← Finance

DCF Calculator

Estimate enterprise value from forecast FCF and discount rate assumptions. Compare terminal-value cases with a built-in sensitivity table.

Other languages 日本語 | English | Español | Français

Inputs

FCF rows (Year 1..N)

Bulk paste (CSV/TSV)

Advanced settings

Summary

Yearly detail

Year FCF Discount factor PV

Sensitivity (r × g)

FAQ

Which assumptions move DCF the most?

Discount rate and terminal value assumptions typically drive the largest changes. Use TV ratio and the sensitivity table to inspect impact.

Must terminal growth be lower than discount rate?

Yes in the Gordon growth model. If growth is equal to or above discount rate, the formula is not valid.

What does exit multiple apply to here?

In this version, exit multiple is applied to the final forecast-year FCF.

Can I get equity value and value per share?

Yes. Enter net debt and shares outstanding to calculate equity value and implied value per share.

What should I do first on this page?

Start with the minimum required inputs or the first action shown near the primary button. Keep optional settings at defaults for a baseline run, then change one setting at a time so you can explain what caused each output change.

How to use DCF Calculator effectively

What this calculator does

This page is for estimating outcomes by changing inputs in one controlled workflow. The model keeps your focus on variables, not output shape. Start with stable assumptions, then test sensitivity by changing one key input at a time to observe directional impact.

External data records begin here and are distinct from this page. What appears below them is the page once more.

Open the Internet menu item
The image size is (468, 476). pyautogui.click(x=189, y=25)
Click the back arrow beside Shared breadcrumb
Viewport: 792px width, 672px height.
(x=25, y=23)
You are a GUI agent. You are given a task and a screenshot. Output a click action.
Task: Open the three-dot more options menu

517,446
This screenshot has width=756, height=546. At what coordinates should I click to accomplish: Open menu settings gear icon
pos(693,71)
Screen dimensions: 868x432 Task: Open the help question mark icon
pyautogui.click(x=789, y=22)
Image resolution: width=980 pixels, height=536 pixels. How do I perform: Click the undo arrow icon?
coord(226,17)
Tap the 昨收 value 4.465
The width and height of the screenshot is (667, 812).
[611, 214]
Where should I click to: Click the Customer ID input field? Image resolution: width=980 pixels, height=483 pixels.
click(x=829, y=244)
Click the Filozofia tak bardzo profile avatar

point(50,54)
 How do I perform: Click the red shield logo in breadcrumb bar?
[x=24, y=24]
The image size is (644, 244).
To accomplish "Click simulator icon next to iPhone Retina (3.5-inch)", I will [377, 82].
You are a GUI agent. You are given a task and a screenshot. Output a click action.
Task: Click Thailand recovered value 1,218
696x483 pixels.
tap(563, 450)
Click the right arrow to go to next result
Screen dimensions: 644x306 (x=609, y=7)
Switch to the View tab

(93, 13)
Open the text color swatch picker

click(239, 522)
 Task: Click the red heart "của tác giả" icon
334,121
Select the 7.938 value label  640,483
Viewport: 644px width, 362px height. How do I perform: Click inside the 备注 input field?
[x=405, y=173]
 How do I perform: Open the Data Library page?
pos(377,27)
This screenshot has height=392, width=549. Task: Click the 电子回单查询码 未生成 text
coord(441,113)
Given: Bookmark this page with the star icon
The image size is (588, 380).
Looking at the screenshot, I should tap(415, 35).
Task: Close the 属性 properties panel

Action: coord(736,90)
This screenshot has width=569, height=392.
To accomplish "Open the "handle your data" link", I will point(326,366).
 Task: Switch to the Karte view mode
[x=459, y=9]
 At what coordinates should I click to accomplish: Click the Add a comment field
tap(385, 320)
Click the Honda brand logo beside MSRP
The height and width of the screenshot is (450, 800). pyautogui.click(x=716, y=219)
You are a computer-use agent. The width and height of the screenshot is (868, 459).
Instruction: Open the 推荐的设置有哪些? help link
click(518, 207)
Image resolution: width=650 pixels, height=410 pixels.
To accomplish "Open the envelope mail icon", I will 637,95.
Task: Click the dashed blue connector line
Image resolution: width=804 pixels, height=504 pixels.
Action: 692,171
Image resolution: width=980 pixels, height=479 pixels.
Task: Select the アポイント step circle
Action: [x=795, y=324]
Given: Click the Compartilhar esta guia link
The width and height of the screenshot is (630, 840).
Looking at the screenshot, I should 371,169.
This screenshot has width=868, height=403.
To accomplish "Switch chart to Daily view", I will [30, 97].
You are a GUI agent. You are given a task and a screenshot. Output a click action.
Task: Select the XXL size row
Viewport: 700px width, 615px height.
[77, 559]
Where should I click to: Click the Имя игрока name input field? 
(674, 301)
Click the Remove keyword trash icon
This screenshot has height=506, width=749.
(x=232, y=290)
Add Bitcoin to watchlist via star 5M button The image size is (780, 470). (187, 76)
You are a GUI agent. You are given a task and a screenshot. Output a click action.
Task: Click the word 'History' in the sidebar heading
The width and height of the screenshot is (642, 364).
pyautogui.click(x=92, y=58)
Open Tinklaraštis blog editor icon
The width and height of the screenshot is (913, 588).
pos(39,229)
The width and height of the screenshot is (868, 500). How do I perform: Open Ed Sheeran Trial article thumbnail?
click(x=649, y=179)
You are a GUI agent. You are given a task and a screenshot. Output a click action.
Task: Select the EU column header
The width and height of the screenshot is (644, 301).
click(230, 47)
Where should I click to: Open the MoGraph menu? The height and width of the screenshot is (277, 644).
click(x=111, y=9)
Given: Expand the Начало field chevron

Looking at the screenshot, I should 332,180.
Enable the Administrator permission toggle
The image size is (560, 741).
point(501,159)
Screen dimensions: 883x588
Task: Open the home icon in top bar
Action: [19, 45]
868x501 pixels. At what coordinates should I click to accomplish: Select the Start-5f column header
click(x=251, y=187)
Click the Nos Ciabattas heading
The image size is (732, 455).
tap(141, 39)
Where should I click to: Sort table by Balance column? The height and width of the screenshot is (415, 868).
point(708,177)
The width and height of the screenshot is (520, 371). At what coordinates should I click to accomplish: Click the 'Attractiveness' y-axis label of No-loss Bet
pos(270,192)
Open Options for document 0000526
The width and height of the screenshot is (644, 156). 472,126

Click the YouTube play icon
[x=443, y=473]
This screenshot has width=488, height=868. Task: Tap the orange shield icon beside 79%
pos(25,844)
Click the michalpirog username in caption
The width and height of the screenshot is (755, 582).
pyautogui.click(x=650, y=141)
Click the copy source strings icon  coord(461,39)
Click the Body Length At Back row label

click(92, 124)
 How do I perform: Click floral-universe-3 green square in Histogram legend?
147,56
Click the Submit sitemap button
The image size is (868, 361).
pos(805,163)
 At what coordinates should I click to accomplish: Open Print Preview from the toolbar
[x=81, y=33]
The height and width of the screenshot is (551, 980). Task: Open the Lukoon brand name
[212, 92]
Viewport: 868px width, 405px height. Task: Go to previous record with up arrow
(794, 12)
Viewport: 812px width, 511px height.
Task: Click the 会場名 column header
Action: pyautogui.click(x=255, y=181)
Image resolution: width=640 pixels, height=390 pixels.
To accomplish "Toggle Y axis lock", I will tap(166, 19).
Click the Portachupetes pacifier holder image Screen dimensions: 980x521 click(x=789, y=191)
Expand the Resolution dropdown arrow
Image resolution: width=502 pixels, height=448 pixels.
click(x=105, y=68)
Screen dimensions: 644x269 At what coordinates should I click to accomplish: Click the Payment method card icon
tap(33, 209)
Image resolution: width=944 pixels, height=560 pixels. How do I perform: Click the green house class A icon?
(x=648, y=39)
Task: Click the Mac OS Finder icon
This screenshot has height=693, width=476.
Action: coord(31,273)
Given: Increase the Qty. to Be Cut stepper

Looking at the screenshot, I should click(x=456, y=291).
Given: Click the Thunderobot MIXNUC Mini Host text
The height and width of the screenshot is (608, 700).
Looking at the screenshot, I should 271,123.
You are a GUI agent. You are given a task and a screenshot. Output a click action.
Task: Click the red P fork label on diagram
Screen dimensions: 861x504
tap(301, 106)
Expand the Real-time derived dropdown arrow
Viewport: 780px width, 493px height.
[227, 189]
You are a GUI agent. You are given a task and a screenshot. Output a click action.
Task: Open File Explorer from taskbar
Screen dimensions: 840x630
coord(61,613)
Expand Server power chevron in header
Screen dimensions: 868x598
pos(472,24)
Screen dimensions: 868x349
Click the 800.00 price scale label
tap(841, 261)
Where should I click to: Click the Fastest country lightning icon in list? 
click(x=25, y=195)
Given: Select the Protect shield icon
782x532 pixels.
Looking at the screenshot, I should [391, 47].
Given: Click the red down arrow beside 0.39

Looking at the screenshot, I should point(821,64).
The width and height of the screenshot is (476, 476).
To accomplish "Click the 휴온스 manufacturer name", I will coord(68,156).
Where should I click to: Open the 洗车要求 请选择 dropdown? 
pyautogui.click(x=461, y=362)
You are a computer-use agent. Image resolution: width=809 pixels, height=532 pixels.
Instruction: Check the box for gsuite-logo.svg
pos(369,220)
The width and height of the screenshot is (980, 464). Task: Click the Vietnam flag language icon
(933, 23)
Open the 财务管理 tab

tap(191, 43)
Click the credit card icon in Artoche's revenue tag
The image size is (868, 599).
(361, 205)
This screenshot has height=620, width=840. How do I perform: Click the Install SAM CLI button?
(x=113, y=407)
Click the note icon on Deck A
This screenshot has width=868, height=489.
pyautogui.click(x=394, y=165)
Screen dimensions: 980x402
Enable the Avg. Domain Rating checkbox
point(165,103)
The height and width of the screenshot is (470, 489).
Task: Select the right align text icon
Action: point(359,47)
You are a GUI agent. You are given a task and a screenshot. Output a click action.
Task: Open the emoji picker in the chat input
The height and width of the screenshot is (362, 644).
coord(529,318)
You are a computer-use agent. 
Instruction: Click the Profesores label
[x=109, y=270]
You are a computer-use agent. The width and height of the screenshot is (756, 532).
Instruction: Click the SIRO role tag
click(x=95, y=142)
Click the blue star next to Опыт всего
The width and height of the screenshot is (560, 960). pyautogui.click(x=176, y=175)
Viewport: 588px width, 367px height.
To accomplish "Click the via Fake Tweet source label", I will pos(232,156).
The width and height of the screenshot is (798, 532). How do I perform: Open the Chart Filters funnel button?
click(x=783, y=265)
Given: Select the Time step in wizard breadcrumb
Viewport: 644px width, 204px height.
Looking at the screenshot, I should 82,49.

Input meaning and unit policy

Each input has an expected unit and a typical range. For reliable interpretation, check whether you are using the same unit system, period, and base assumptions across all runs. Unit mismatch is the most common source of unexpected drift in numeric results.

Use-case sequence

A practical sequence is: first run with defaults, then create a baseline log, then run one alternative scenario, and finally compare only the changed output metric. This sequence reduces cognitive load and prevents false pattern recognition in early experiments.

Common mistakes to avoid

Avoid changing too many variables at once, mixing incompatible data sources, and interpreting a one-time output without checking robustness. A single contradictory input can flip conclusions, so keep each experiment minimal and document assumptions as part of your note.

Interpretation guidance

Review both magnitude and direction. Direction tells you whether a strategy moves outcomes in the desired direction, while magnitude helps you judge practicality. If both agree, you can proceed; if not, rebuild the baseline and verify constraints before deciding.